REQUIREMENT
Return exactly the listing's lines, from its first line to the line holding "#La Tramoya con", ends included.
*****
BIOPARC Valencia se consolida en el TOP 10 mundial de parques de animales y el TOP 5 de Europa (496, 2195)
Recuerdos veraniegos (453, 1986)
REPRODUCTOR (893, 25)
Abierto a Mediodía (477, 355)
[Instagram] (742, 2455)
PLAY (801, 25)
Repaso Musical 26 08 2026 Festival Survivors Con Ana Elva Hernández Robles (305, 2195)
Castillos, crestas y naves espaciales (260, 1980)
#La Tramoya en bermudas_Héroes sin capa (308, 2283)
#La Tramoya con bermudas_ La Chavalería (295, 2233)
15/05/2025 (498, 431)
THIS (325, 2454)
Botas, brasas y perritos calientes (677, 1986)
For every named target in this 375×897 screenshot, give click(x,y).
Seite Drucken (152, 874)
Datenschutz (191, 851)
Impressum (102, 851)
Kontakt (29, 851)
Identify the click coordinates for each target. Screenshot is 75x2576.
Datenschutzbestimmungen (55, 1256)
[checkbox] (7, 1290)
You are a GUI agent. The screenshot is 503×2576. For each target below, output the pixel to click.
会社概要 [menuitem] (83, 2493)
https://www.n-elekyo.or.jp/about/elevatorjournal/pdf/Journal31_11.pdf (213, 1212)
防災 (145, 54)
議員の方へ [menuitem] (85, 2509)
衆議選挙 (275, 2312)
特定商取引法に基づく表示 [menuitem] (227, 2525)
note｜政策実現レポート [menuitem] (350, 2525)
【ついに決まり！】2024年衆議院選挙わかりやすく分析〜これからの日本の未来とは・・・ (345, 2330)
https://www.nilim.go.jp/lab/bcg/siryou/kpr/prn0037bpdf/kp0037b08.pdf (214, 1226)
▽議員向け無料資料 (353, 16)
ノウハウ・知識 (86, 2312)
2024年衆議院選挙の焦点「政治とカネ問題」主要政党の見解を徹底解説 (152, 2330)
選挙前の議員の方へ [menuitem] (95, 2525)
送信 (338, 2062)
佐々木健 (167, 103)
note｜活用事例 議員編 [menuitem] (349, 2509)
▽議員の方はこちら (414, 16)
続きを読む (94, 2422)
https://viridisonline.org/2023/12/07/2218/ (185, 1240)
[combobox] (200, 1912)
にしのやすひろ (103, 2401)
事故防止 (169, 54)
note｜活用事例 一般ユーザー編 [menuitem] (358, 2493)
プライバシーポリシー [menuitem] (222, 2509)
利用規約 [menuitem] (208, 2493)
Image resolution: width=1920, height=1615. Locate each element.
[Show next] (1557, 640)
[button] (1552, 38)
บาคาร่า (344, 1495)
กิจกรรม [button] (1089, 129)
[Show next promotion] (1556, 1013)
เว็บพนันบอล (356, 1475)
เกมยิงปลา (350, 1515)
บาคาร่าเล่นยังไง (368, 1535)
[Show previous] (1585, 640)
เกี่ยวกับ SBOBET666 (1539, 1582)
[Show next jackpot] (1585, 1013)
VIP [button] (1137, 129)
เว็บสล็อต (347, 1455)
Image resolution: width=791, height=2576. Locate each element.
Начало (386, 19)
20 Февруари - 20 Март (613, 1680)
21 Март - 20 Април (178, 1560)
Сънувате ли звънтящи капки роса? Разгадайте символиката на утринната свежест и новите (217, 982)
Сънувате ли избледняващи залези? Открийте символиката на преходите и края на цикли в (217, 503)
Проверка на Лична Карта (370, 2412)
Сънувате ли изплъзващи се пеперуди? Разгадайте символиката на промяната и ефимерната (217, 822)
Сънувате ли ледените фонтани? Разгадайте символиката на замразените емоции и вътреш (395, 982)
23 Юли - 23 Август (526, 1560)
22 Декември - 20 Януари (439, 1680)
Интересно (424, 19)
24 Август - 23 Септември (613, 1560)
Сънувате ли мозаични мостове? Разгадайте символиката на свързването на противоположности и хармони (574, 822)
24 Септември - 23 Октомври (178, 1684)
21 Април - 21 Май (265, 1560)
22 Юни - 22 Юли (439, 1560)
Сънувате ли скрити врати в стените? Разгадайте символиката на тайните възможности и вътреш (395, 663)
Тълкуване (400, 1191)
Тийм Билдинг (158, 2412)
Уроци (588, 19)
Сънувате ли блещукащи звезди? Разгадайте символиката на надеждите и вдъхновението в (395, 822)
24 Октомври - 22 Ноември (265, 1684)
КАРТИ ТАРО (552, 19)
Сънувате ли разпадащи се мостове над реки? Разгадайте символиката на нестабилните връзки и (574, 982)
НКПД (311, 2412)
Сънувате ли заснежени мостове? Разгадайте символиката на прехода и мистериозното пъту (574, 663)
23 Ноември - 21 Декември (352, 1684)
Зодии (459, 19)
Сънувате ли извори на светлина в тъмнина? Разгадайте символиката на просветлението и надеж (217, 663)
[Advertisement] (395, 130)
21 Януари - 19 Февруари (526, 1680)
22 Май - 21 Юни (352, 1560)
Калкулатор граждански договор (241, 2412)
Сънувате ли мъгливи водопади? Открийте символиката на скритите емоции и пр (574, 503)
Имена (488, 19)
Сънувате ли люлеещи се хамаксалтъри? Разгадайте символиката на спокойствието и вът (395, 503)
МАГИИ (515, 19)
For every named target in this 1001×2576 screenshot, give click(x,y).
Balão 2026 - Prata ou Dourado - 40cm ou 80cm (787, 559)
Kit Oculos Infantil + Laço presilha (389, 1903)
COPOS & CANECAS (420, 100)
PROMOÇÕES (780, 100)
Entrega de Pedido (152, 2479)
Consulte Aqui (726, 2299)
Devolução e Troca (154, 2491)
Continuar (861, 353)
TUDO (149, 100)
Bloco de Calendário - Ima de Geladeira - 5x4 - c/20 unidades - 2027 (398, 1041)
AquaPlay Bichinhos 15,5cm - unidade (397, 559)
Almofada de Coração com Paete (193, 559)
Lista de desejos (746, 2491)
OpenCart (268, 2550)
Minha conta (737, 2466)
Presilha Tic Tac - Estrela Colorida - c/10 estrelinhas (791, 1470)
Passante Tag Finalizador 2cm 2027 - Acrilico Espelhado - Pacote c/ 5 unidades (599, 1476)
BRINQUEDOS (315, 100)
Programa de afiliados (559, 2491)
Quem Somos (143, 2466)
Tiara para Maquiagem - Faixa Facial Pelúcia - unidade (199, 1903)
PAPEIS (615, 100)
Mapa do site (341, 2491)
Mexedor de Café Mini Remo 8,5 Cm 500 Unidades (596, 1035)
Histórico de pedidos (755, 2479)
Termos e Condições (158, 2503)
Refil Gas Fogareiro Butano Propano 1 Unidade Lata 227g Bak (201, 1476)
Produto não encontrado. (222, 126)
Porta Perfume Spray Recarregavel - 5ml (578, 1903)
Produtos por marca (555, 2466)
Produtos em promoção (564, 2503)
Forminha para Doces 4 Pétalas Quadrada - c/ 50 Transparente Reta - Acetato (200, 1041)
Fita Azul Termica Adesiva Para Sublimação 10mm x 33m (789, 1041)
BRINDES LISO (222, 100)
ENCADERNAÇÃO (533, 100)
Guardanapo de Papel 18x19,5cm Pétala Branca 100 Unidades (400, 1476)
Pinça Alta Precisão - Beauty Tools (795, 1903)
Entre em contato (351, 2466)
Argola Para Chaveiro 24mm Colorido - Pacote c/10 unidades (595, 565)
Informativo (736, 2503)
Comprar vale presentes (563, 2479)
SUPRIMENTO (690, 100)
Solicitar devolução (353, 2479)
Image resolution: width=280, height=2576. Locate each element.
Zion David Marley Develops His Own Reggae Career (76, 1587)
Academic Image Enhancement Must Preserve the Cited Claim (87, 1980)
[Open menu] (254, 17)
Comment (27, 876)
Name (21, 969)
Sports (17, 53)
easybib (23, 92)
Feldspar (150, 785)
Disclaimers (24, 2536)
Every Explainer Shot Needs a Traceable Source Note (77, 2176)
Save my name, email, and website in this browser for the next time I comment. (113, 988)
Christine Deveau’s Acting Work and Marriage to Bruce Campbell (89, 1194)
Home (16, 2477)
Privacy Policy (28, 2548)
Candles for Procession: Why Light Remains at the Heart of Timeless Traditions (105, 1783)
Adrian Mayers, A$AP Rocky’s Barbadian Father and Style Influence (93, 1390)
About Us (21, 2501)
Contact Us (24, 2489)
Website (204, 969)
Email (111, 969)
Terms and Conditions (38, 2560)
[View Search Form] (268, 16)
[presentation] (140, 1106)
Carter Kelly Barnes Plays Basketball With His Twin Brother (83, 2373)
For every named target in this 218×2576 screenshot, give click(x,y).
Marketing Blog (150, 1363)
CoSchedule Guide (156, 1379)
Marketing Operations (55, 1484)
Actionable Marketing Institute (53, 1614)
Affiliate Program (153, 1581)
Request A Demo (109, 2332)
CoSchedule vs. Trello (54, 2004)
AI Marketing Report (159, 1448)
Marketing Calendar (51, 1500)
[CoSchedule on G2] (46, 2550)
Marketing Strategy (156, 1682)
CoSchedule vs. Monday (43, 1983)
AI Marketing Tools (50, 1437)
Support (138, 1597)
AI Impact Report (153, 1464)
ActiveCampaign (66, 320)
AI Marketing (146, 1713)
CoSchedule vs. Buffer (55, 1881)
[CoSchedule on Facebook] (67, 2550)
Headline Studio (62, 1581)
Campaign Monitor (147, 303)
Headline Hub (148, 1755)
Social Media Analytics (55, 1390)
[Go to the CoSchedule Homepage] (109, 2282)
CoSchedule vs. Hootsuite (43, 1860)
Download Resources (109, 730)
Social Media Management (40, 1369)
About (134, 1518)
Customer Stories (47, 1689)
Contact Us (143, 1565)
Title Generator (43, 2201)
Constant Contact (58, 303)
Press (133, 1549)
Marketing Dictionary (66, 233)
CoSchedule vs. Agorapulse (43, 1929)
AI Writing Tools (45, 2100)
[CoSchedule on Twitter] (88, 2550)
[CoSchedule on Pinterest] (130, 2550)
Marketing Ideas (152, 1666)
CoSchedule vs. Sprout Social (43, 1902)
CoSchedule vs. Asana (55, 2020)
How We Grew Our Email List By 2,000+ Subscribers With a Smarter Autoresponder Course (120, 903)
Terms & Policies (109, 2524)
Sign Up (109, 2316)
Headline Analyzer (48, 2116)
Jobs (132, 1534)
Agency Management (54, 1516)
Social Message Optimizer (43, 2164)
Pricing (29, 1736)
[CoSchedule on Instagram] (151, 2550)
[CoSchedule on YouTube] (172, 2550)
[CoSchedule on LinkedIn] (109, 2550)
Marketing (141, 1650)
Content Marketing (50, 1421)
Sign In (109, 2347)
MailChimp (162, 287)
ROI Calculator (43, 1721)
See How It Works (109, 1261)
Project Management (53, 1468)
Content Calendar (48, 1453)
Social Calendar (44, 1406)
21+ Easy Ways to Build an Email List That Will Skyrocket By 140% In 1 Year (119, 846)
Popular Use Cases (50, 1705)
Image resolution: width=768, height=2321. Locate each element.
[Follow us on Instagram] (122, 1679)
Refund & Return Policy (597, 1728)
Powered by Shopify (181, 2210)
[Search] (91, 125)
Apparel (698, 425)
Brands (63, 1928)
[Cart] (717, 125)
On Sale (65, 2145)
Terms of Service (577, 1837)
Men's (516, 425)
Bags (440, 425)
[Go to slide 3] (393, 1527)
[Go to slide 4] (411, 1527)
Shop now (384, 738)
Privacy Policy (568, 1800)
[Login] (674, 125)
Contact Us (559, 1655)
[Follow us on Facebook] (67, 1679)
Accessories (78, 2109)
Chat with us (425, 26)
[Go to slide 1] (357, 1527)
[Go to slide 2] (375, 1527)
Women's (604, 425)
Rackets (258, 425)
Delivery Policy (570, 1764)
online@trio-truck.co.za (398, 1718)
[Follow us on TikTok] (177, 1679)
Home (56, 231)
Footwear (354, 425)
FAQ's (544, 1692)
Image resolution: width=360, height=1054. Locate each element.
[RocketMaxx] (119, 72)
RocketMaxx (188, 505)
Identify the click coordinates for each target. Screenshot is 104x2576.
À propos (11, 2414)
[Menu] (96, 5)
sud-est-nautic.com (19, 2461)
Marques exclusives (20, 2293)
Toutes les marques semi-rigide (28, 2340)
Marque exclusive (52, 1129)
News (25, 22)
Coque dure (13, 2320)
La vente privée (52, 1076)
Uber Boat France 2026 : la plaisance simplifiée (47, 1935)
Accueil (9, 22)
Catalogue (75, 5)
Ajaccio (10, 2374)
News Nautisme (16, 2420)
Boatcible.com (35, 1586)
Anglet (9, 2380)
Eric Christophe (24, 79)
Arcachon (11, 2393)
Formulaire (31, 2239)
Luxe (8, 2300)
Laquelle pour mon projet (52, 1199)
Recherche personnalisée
*****
YOUR RESPONSE
BIOPARC Valencia se consolida en el TOP 10 mundial de parques de animales y el TOP 5 de Europa (496, 2195)
Recuerdos veraniegos (453, 1986)
REPRODUCTOR (893, 25)
Abierto a Mediodía (477, 355)
[Instagram] (742, 2455)
PLAY (801, 25)
Repaso Musical 26 08 2026 Festival Survivors Con Ana Elva Hernández Robles (305, 2195)
Castillos, crestas y naves espaciales (260, 1980)
#La Tramoya en bermudas_Héroes sin capa (308, 2283)
#La Tramoya con bermudas_ La Chavalería (295, 2233)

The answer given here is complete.